All of the data, word for word and free of pictures, is the expected result.

Data for this task Block Start

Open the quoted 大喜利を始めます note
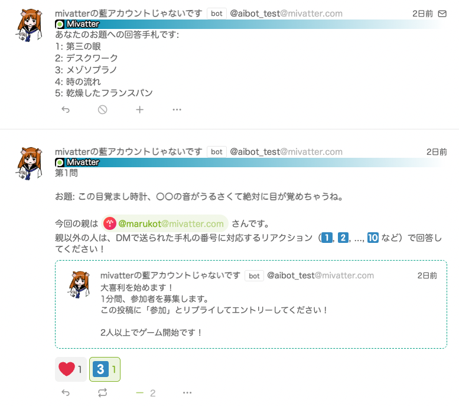Screen dimensions: 459x406 251,304
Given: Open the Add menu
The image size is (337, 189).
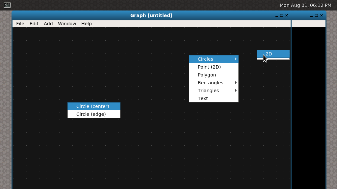Looking at the screenshot, I should 48,24.
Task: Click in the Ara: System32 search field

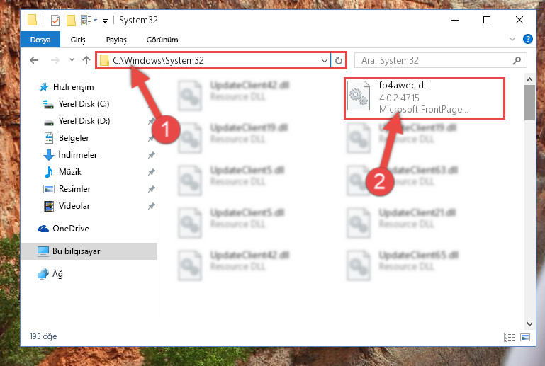Action: point(436,60)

Data for this task Block End

- _Solution_
Open the quoted 大喜利を始めます note
Screen dimensions: 459x406 251,304
Given: Open the Add menu
The image size is (337, 189).
Looking at the screenshot, I should 48,24.
Task: Click in the Ara: System32 search field

Action: point(436,60)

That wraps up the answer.